This paper explores the interplay between Soviet industrial development and nationalities policy in Temirtau, Kazakhstan, one of the numerous industrial monotowns within Soviet Eurasia. While the city’s population was predominantly Russian, the fact that it was located in the Kazakh republic allowed for the small Kazakh minority to assume a prominent role in the local community. Starting during the Second World War, Temirtau was built and populated along with the construction and expansion of the Karaganda Iron and Steel Works, one of the country’s largest plants of its kind. By the mid-1980s, it counted more than 230,000 inhabitants, less than four percent of whom were Kazakhs. In this regard, Temirtau reflected general Soviet industrialization patterns, which typically correlated with an influx of primarily Slavic workers. The local administration, school education, and other communal services were offered exclusively in Russian. Kazakhs who moved to Temirtau from other regions in search of work or higher education often encountered condescension and suspicion from locals, as their oftentimes lacking knowledge of Russian, their accent, and their customs made them stand out in this environment.

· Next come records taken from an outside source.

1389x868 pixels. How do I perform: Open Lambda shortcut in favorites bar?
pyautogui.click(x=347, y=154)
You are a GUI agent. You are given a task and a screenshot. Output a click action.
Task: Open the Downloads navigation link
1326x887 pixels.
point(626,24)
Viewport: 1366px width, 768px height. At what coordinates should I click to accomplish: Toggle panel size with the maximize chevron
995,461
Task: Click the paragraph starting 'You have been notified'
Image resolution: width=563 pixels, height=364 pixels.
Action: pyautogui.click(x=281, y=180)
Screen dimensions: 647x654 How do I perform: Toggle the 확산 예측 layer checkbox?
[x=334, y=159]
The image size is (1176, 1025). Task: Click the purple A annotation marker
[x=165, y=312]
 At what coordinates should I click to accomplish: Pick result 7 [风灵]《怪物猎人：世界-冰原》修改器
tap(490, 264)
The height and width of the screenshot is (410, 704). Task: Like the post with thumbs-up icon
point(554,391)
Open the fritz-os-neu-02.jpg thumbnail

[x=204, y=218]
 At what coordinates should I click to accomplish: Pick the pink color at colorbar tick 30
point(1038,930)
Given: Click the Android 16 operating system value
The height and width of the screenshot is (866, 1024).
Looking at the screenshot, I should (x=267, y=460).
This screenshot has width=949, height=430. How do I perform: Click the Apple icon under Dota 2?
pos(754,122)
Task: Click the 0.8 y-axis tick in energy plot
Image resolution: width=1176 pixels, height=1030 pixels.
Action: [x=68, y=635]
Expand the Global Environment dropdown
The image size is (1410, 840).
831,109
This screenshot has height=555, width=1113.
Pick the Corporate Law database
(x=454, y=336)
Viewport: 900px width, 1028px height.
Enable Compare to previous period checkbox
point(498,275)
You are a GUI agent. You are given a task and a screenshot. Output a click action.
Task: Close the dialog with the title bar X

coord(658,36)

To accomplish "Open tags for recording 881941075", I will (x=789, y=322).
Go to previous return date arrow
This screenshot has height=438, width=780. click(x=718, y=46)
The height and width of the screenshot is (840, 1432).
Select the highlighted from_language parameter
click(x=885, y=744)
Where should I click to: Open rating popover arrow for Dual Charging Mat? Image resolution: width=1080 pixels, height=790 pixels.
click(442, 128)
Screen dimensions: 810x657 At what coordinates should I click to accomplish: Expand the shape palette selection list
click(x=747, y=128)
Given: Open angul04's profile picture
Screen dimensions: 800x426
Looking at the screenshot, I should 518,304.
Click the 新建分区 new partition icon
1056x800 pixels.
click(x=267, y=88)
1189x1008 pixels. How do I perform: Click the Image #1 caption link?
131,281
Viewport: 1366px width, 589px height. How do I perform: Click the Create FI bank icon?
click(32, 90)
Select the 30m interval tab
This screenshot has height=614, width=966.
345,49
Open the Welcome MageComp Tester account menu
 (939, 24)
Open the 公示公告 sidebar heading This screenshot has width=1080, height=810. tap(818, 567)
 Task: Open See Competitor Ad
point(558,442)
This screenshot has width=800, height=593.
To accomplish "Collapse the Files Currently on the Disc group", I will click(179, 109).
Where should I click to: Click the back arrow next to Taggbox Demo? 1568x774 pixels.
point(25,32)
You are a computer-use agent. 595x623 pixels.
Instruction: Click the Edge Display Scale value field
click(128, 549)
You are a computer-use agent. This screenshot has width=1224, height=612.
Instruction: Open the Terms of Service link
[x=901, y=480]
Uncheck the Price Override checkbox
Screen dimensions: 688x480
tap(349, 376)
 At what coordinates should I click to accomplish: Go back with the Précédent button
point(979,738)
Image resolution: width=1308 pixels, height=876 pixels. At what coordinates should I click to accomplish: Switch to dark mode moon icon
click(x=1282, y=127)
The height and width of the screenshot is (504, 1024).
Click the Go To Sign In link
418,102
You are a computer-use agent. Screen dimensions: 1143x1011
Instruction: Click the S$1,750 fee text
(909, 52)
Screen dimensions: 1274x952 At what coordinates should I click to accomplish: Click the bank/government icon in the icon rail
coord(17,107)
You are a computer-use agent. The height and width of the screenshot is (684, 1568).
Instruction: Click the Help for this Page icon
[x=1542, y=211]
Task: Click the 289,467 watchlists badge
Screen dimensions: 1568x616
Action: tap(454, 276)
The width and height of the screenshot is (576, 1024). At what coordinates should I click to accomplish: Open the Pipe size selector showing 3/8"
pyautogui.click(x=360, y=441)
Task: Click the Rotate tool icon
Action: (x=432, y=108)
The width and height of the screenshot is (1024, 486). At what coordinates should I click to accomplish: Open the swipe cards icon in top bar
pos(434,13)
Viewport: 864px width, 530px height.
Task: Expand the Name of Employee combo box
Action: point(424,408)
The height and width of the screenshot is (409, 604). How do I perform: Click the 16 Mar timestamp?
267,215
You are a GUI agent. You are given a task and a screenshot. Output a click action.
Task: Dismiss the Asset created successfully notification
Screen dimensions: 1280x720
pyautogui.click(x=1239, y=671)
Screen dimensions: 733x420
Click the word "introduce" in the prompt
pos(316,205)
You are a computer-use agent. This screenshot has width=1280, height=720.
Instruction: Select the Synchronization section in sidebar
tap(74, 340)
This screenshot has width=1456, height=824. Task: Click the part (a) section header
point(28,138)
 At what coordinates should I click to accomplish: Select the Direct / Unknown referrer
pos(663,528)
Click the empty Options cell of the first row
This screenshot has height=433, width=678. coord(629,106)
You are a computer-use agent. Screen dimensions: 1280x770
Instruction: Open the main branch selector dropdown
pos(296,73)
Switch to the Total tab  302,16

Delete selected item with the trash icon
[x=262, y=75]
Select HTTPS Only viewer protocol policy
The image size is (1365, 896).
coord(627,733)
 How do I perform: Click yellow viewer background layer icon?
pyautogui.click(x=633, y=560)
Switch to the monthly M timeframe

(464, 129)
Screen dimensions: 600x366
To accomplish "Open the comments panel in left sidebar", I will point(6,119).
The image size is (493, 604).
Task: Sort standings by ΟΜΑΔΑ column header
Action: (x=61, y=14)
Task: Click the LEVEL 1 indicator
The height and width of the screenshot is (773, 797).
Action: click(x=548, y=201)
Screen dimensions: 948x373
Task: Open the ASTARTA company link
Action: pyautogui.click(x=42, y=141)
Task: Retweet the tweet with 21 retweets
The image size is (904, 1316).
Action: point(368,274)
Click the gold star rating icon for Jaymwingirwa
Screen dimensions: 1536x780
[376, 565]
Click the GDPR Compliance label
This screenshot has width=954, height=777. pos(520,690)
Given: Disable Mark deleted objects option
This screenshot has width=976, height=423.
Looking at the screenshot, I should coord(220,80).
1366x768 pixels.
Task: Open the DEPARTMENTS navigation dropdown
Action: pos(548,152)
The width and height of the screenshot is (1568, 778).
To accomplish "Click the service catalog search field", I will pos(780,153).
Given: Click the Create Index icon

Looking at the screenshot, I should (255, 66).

At the same time, the imperatives of Soviet nationalities policy also marked the city as distinctly Kazakh. Temirtau had a Kazakh name, local Kazakh myths, Kazakh hero stories, and Kazakh toponyms in the cityscape. While Kazakhs were subject to discrimination in Temirtau, those who managed to adapt to the Russian environment enjoyed particular attention and good career prospects. Kazakhs were vastly overrepresented in key positions and segments of the steel plant workforce and of the urban community at large. As token members of the republic’s titular nationality, they rooted a community that predominantly consisted of European labor migrants. Their visibility helped brand Temirtau as Kazakhstani, which emerged as a new form of identity, distinct from Kazakh, that was based on geography rather than ethnicity. The paper both reconciles and complicates established yet opposing narratives of a successful Kazakhization under Dinmukhamed Kunaev on the one hand, and of the exclusion of Central Asians from the Soviet industrial workforce on the other hand. It also highlights the origins of independent Kazakhstan’s efforts to create a civic rather than ethnic national identity to reflect the country’s multiethnic population.